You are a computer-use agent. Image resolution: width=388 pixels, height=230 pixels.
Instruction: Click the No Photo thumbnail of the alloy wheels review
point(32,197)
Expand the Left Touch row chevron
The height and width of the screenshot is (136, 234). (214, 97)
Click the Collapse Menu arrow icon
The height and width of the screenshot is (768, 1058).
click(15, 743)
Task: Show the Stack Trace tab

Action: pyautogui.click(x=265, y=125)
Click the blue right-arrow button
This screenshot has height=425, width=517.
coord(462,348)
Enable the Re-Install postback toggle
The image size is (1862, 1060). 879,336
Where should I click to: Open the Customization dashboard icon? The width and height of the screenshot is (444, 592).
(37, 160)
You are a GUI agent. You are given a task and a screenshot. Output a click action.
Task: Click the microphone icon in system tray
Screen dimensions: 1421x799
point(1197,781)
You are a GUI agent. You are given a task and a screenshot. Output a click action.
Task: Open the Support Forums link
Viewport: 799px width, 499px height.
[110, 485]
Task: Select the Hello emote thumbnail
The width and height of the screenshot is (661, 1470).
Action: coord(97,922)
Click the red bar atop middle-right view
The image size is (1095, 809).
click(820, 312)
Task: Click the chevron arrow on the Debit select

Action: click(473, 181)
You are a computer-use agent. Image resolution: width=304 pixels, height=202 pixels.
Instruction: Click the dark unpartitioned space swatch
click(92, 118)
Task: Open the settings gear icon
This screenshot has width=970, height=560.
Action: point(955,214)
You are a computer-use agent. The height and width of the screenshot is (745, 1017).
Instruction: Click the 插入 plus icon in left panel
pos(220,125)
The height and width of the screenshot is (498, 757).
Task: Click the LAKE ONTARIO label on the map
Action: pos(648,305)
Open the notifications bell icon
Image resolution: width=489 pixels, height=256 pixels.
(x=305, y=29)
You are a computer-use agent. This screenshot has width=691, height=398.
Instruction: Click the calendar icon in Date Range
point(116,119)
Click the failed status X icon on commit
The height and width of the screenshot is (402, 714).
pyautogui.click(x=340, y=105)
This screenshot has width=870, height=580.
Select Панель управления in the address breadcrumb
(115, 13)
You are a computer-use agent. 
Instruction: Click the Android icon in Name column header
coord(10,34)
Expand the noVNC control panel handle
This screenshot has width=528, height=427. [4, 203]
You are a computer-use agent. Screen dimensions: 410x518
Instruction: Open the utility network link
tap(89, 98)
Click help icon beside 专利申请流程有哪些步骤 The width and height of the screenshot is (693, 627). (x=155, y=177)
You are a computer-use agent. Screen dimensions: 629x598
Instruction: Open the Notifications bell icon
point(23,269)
........
## [Problem description]
Find every line in the items above that contains the string "Instruction", counting only matches with the same capitalization, and copy each of those lines.

## [Response]
Instruction: Click the No Photo thumbnail of the alloy wheels review
Instruction: Click the dark unpartitioned space swatch
Instruction: Click the 插入 plus icon in left panel
Instruction: Click the calendar icon in Date Range
Instruction: Click the Android icon in Name column header
Instruction: Open the utility network link
Instruction: Open the Notifications bell icon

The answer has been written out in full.